-------- Text provided --------

That doesn't mean the fiduciary rule will go away: The SEC is now considering issuing its own regulation, which could apply more broadly to all individuals' banking and investment accounts, not just retirement accounts that were covered in the DOL measure. 

"I don't think the industry is off the hook," says Steve Bova, executive director of Financial & Insurance Conference Professionals. "There have been whispers for a long time that this belongs to the SEC and not the DOL. We imagine the SEC will instill similar regulations over the financial/insurance industry, same as the federal government has done over the pharma industry."

Prepped and ready
Though ownership and enforcement of the rule might still be in contention, industry insiders say that most financial institutes already have made the necessary changes, including those that affect incentive programs. 

When M&C first visited this issue ("New Rule for Financial/Insurance Meetings," July 2017), industry insiders detailed the changes they were making to incentive programs to comply with the regulation. Among them: 

• New qualification metrics, which base rewards on customer satisfaction rather than sales;
• The addition of education to incentive meetings, and
• A switch from rewards programs to recognition programs, along with new ways to qualify winners, such as rewarding financial advisers whose clients' accounts grew the most during a period, rather than those who sold the most financial products. 

"A lot of what was in the DOL rule should probably have fallen under self-governance 10 years ago."
Isabel Mahon, Director of Sales, Fairmont Hotels & Resorts
Isabel Mahon, Director of Sales, Fairmont Hotels & Resorts


According to Tom Wilson, division vice president at Maritz Travel, "the financial clients with whom we work took the necessary steps to comply and made modifications to their programs in terms of qualification and eligibility several years ago in anticipation of the DOL rule implementation."

Further, Wilson notes, "We have not seen any recent changes to programs as a result of the decision on the DOL rule, nor have we seen any changes 
in light of a potential SEC rule."

"A lot of what was in the DOL rule should probably have fallen under self-governance 10 years ago," says Isabel Mahon, director of sales, Fairmont Hotels & Resorts. "And since many of the companies were already in the process of making adjustments to the way they do business, they are keeping those changes in place."

Mahon notes that although some financial business dropped off when the fiduciary rule initially was introduced, "leads for financial incentive programs have been increasing over the past nine to 12 months, and it's not slowing down."

-------- Records shown --------

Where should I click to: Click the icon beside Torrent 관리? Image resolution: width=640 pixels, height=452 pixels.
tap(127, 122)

--------
-------- Records shown --------

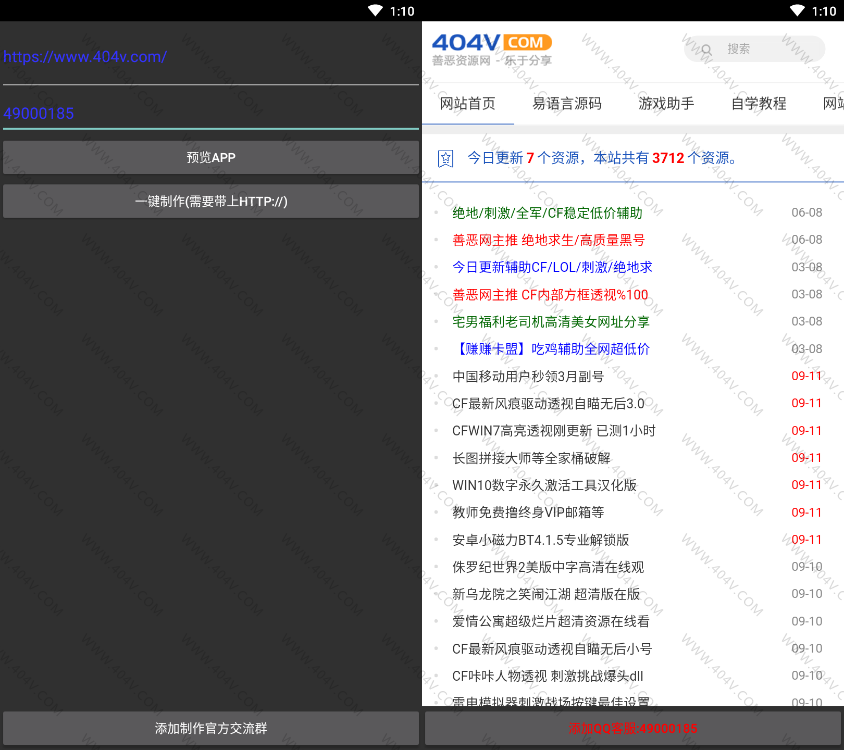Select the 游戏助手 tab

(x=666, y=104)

--------

What this task involves: Write the next part of the article on the fiduciary rule and financial incentive programs, picking up after its last sentence. The listing comes from a different source than the text about the fiduciary rule.

Answer to this task:
"We advise our members to get themselves into meetings and learn how these changes and regulations can affect their programs."
Steve Bova, executive director of Financial & Insurance Conference Professionals
Steve Bova, executive director of Financial & Insurance Conference Professionals


Information gaps
While financial firms' legal and compliance departments routinely keep current with industry regulations, a study released in early 2018 by the Incentive Research Foundation found that two-thirds of incentive-program owners (typically sales and marketing executives) weren't sure how their reward and recognition activities would be impacted by the new regulatory environment, just that they would be impacted.

While most of the 419 respondents were confident their companies had identified and addressed any relevant regulations, about one quarter of those polled, employees of financial-services firms, expressed less of a direct understanding of the requirements and the consequences of noncompliance than respondents from other industries.

"This is why we advise our members to get themselves into meetings and learn how these changes and regulations can affect their programs, and let bosses know how much business contracts as a result and how it can affect attrition," says FICP's Steve Bova. "They should be part of all important business discussions concerning the company."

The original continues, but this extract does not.